Fig. 2. Electron microscopic characterizations of as-drawn glass nanowires. (a) SEM image of a 100-nm-diameter tellurite glass nanowire. (b) SEM image of an elastically bent 320-nm-diameter silicate glass nanowire. (c) SEM image of the cross section of a 400-nm-diameter tellurite glass nanowire. (d) SEM image of a spiral plastic bend of an 80-nm-diameter phosphate glass nanowire. (e) SEM image of a 170-nm-diameter tellurite glass nanowire with sharp plastic bends. (f) TEM examination of the sidewall of a 210-nm-diameter phosphate glass nanowire.
3. Optical properties and potentials of photonic nanowires
For photonic applications, coupling light in and out of a nanowire is an essential step. In previous work [1,5], evanescently coupling light into a silica nanowire using an optical fiber tapered down to a uniform nanowire has proven to be an efficient method. However, the nanowires obtained here are drawn from different glasses that may show a large index difference with the silica nanotaper, resulting in large differences in propagation constants (see Fig. 3(a), obtained by numerical calculations [13,14]) that may hinder efficient coupling. Here we use a nanotaper with a steeply tapered shape to account for this difference. As shown in Fig. 3(b), a uniform nanowire is brought into contact with a nanotaper that is tapered down from an optical fiber. Unlike nanotapers used in previous works [1,5], this taper maintains an obvious tapering tendency along its whole length, making it possible to match the effective index of the nanotaper to that of the nanowire within the coupling region. Using this scheme, effective coupling (e.g. coupling efficiency of 80% in phosphate glass nanowires) is obtained.

## [Information supplied]
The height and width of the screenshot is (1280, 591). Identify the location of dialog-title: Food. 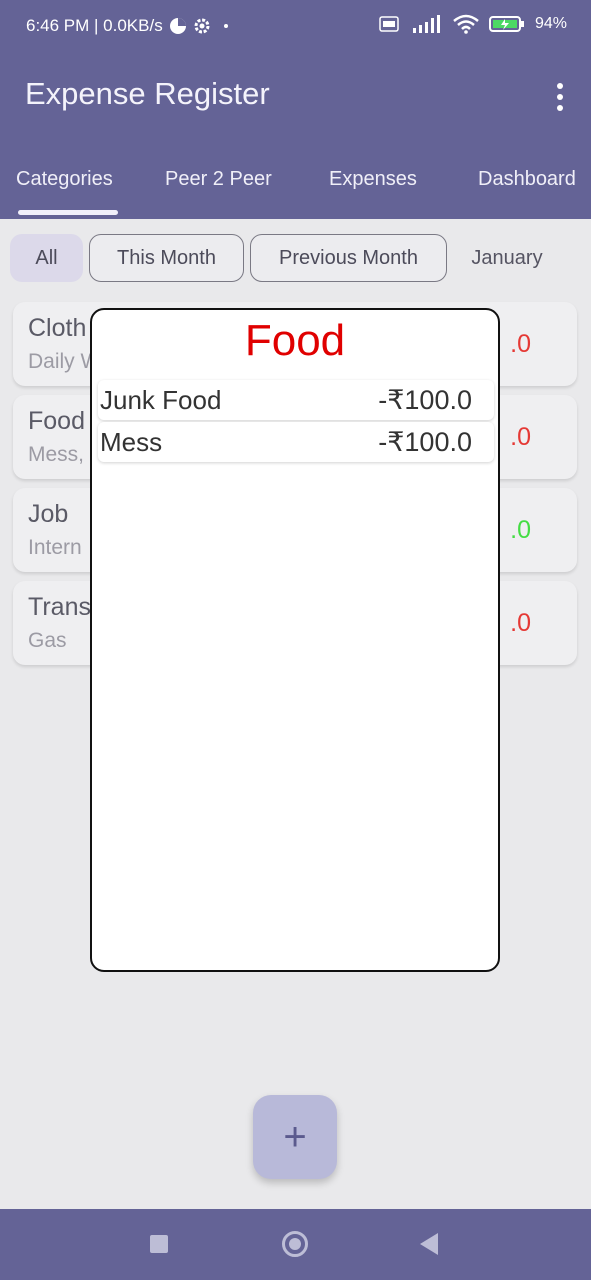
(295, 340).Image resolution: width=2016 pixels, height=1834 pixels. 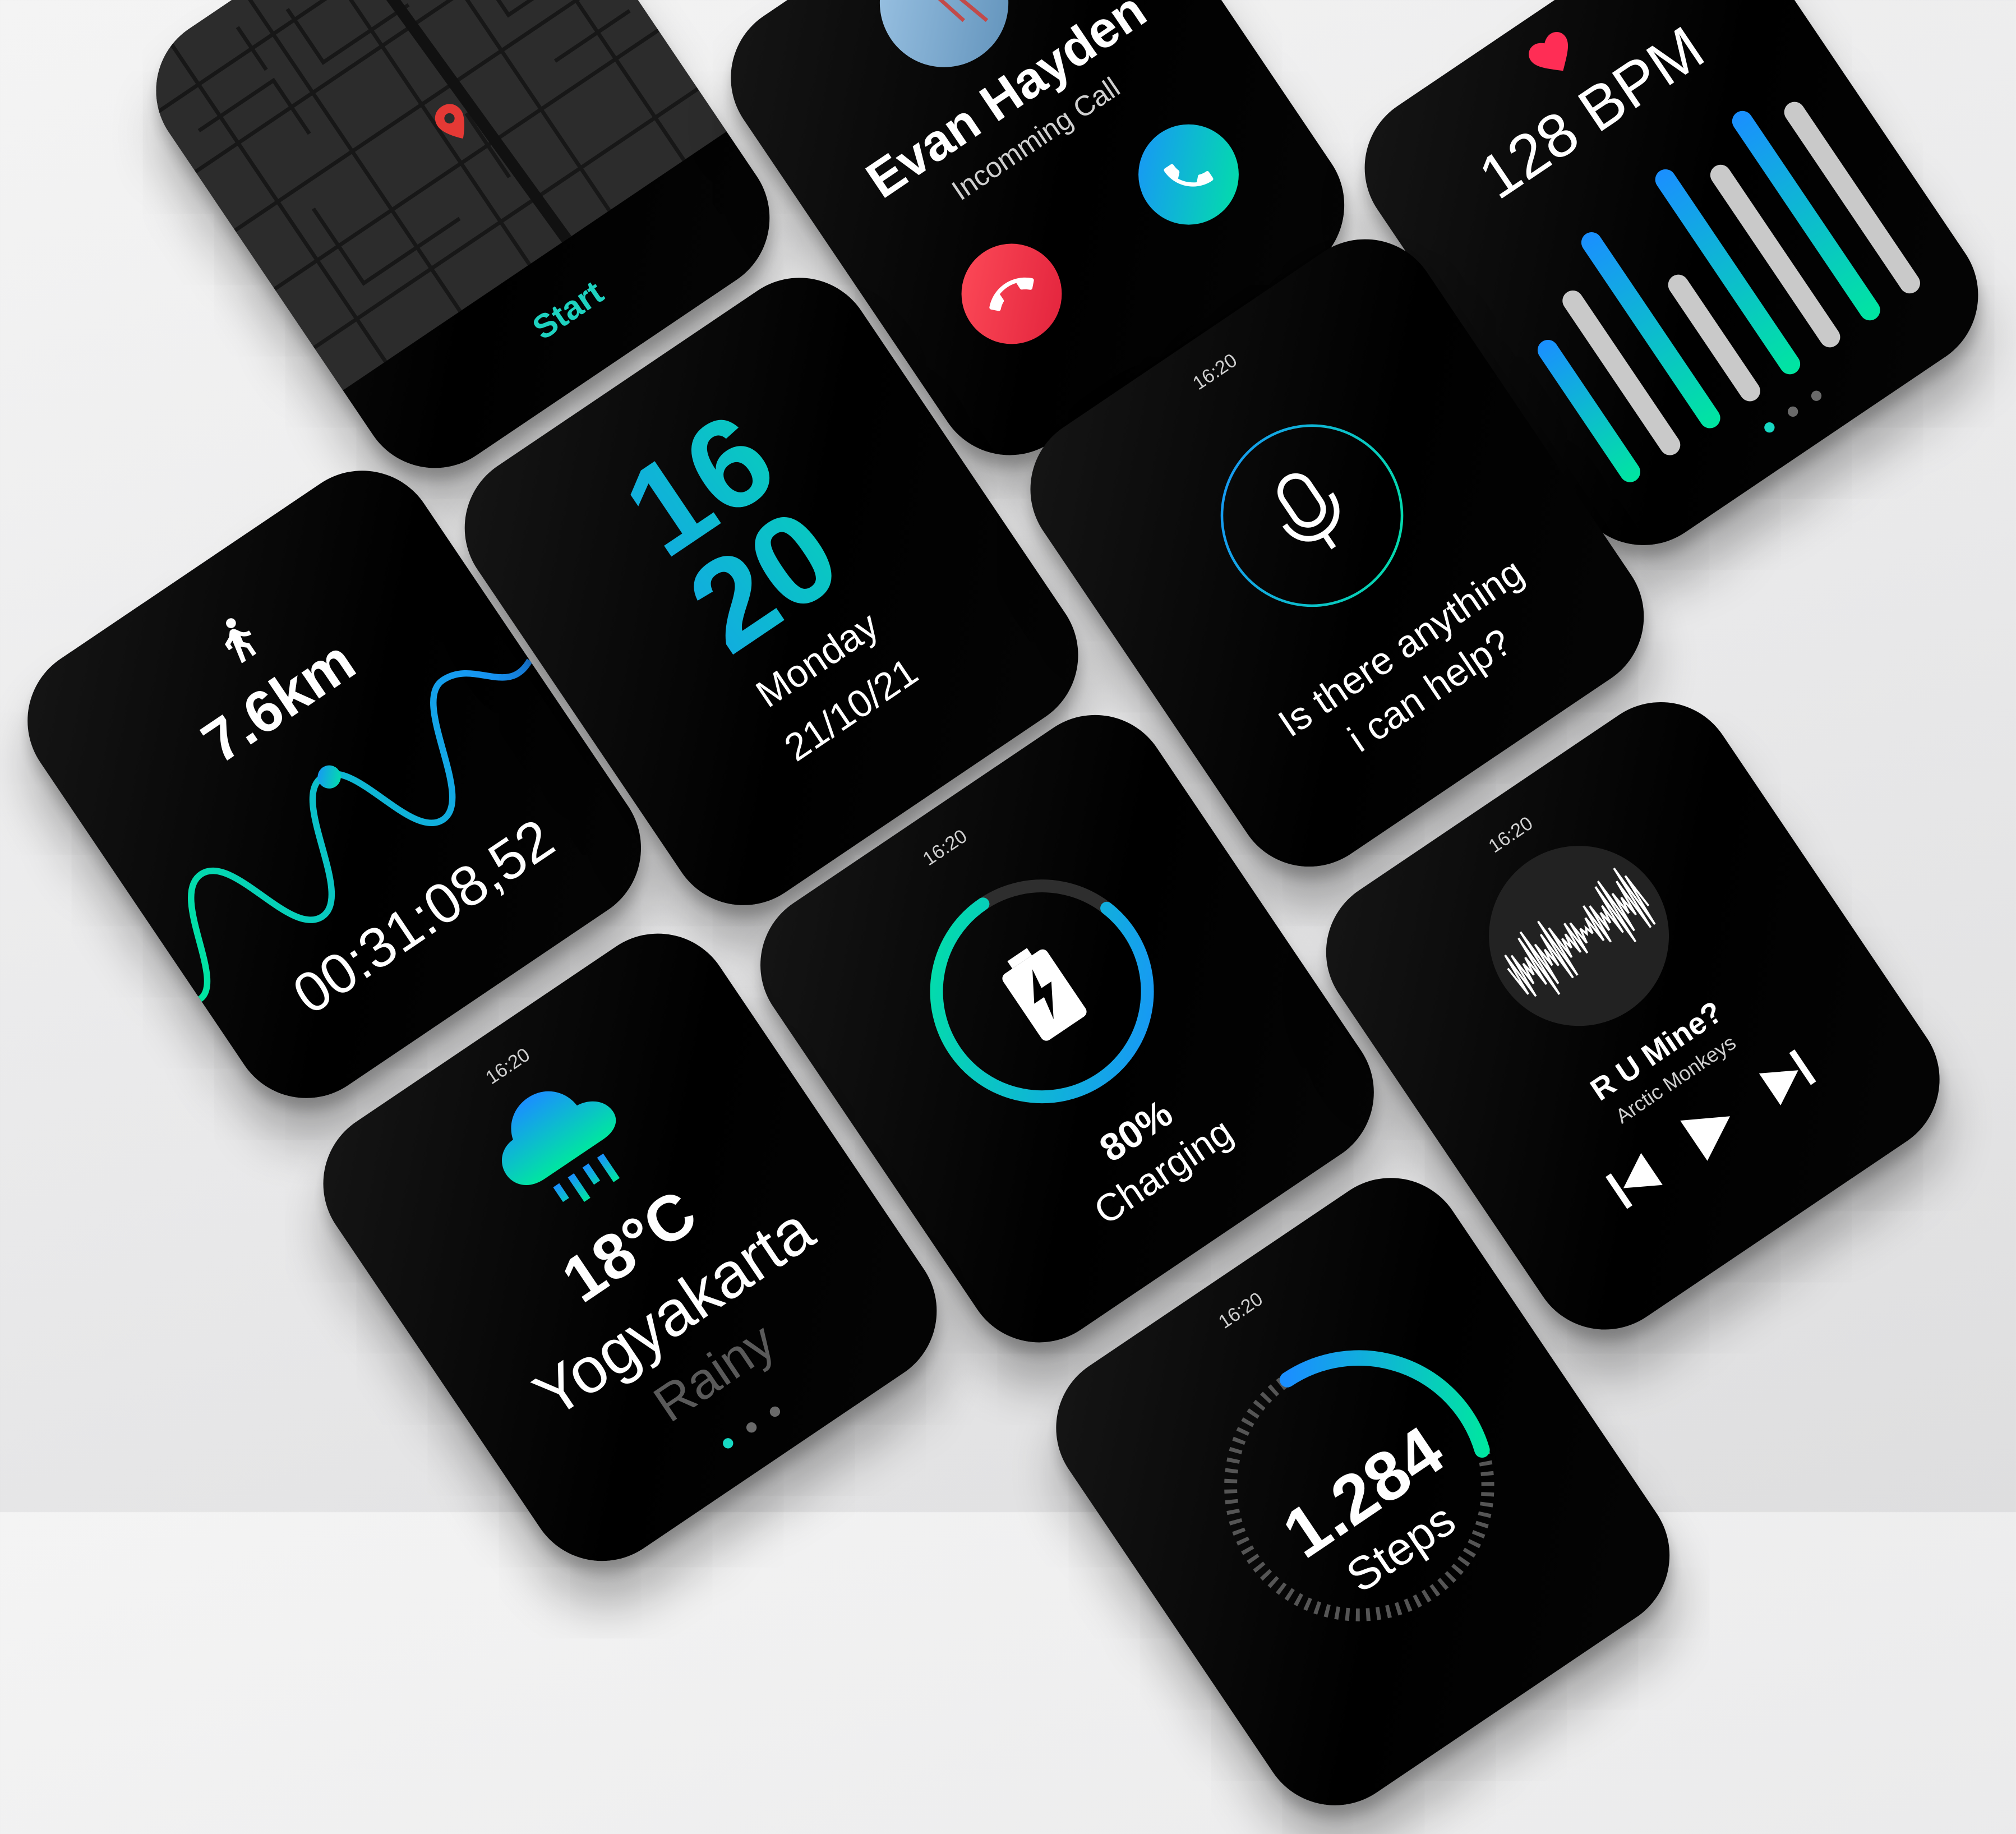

## [Exercise]
Write the next part of the glass nanowire text, picking up after its final sentence. The data has no connection to the glass nanowire text.

## [Written reply]
Fig. 3. Launching light into a single nanowire. (a) Calculated propagation constants for glass nanowires with refractive indices of 1.46 (silica), 1.48 (fluoride), 1.54 (phosphate), 1.89 (germinate) and 2.02 (tellurite) respectively. A circle marked on each curve locates single-mode cut-off diameter of the nanowire. (b) Schematic diagram of launching light into a single nanowire by evanescent coupling.
Optical properties of glass nanowires are investigated by evanescently coupling light into a single nanowire and measuring its output a certain distance away. Figure 4(a) gives the optical guiding losses of four types of nanowires at 633-nm wavelength: freestanding phosphate (n =1.54), silicate (n =1.52) and tellurite (n =2.02) glass nanowires, and MgF2 (n =1.39) supported tellurite glass nanowires. All the nanowires show guiding losses lower than 0.1 dB/mm at their single-mode cut-off diameters (e.g. 280 nm for tellurite, 410 nm for phosphate and 420 nm for silicate glass nanowires), about one or two orders of magnitude lower than the loss reported in chemically grown nanoribbons and nanowires [3,4,6]. With smaller diameters (e.g. 200 nm), the tellurite glass nanowires show lower loss than other wires, which can be explained by lower scattering loss in the high-index nanowire due to tighter optical confinement. In addition, optical loss in MgF2-supported tellurite glass nanowires is very close to that of freestanding wires, indicating that substrate-induced loss, deemed to be the dominant loss factor in chemically grown nanoribbons [3,4], is almost negligible in the physically drawn nanowires demonstrated here. For reference, Fig. 4(b) shows an optical microscope image of a MgF2-crystal-supported 260-nm-diameter tellurite glass nanowire; the wire guides 633-nm-wavelength light on the surface of the MgF2 and transmits light to the top right end. No scattering is observed along the whole length of the nanowire in spite of the strong guided intensity, indicating the low optical loss and no substrate-induced loss of the wire.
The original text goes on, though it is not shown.